## DIRECTIONS
If a line below contains the string "Delete", return that line.

[Extracted records]
..........
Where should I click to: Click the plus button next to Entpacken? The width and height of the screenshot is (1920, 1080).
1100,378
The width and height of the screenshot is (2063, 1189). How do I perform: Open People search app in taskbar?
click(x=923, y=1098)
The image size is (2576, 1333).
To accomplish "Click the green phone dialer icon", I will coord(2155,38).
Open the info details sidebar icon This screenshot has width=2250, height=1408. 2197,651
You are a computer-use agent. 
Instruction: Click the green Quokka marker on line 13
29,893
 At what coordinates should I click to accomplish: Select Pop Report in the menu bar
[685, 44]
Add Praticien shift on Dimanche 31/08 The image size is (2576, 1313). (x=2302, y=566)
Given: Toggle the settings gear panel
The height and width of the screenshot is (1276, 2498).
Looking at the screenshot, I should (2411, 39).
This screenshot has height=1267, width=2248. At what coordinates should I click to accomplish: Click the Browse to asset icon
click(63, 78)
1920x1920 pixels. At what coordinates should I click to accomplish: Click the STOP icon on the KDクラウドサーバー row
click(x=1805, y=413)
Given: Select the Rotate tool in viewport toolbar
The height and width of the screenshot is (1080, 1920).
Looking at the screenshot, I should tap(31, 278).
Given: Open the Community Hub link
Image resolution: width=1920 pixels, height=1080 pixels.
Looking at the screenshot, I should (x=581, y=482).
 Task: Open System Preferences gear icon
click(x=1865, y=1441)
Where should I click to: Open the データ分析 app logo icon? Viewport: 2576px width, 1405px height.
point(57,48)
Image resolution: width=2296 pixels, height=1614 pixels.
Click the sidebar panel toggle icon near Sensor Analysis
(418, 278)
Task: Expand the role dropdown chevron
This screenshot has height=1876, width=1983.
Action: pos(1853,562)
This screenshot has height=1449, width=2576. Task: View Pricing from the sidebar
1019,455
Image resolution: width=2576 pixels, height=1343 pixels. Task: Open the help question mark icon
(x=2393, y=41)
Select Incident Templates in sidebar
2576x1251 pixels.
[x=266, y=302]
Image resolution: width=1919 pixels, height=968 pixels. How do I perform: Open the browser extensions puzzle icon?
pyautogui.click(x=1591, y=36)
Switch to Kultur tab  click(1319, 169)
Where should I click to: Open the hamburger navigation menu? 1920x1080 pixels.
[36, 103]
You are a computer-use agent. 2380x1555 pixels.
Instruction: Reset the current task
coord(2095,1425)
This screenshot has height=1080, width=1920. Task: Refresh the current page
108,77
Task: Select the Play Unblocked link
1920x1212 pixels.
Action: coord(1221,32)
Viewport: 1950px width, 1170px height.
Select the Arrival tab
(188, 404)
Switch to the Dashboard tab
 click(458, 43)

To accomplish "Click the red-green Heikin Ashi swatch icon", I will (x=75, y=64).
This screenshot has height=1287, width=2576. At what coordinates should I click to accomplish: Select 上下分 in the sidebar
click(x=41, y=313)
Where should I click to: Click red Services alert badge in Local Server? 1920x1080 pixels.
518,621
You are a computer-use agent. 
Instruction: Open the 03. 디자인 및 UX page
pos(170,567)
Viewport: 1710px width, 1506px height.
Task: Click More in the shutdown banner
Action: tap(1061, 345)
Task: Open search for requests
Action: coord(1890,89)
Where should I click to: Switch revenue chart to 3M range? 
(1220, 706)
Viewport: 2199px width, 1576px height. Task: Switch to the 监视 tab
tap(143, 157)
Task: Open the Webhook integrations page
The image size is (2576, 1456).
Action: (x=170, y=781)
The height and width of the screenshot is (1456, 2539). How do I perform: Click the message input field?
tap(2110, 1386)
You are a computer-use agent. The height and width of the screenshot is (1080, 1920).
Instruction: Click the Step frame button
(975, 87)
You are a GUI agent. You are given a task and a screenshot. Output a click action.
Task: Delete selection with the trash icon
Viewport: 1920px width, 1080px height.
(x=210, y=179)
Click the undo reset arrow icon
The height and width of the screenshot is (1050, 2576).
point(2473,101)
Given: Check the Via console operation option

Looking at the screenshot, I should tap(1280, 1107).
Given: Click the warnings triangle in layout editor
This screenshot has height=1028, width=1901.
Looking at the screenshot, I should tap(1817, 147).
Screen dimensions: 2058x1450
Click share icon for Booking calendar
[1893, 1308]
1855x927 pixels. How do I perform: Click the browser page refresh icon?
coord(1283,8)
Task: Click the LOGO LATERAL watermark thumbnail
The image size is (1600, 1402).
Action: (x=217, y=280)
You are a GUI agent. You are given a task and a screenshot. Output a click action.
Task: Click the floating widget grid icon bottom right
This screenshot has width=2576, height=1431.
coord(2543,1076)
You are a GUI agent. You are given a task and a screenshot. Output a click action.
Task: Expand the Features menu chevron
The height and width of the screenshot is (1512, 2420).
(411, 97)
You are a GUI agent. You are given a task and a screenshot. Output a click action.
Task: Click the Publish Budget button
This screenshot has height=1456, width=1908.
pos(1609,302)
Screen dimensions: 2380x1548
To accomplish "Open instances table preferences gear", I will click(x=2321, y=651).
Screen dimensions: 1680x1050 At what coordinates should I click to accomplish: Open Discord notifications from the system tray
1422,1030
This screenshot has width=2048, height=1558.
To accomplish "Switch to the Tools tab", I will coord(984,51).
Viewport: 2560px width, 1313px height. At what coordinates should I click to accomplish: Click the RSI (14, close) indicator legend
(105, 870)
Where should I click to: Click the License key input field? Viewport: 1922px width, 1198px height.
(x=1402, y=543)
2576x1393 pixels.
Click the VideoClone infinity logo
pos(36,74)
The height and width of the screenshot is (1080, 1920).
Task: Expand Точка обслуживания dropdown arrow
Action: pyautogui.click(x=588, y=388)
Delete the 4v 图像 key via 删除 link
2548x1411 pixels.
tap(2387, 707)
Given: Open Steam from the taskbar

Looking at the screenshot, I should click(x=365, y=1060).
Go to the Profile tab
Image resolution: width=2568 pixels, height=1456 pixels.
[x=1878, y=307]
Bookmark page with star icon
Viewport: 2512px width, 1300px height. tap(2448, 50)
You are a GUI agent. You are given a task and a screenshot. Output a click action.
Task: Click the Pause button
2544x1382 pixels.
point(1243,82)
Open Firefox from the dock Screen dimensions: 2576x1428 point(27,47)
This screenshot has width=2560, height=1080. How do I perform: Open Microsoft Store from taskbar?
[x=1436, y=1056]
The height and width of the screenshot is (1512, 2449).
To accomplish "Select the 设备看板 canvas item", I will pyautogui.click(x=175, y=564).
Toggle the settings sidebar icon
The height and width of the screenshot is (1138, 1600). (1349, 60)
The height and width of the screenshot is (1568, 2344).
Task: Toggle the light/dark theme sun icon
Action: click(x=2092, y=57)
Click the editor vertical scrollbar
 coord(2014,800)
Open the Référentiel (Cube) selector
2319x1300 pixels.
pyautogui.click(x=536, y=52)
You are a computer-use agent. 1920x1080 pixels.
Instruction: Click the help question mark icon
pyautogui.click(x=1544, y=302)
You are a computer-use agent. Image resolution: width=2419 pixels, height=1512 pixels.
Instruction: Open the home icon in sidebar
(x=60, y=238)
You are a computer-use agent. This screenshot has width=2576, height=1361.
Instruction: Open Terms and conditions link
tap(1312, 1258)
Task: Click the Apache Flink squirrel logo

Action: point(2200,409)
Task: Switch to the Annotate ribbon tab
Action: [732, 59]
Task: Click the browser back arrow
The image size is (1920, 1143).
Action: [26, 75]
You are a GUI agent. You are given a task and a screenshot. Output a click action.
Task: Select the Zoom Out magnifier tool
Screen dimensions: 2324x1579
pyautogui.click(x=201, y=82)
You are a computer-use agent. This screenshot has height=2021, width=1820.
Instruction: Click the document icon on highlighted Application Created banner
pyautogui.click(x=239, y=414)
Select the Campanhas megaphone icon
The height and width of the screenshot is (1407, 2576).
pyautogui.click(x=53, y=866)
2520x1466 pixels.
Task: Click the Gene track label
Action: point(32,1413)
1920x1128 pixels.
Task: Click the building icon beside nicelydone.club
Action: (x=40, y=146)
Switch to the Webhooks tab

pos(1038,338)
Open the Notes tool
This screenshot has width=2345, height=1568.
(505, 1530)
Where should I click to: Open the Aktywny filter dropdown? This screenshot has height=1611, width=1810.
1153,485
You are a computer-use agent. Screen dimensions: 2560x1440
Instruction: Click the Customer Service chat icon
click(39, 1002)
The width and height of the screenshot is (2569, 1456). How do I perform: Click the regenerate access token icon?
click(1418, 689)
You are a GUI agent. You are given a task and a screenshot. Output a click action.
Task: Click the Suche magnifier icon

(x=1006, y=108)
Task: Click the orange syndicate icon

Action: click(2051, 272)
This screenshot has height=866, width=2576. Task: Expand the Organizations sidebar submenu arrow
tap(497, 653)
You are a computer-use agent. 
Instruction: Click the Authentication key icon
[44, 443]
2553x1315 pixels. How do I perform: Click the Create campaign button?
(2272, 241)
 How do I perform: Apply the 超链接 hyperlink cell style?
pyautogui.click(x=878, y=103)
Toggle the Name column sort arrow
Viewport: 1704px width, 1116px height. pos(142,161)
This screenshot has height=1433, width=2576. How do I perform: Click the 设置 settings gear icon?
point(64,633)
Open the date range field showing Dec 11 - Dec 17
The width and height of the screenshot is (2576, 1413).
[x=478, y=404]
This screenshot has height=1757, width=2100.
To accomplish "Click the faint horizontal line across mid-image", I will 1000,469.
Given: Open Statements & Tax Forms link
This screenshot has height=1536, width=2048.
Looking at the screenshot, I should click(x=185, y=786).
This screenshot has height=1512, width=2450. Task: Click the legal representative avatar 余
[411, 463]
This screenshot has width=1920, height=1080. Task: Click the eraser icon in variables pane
..........
## YOUR RESPONSE
Task: Delete selection with the trash icon
Delete the 4v 图像 key via 删除 link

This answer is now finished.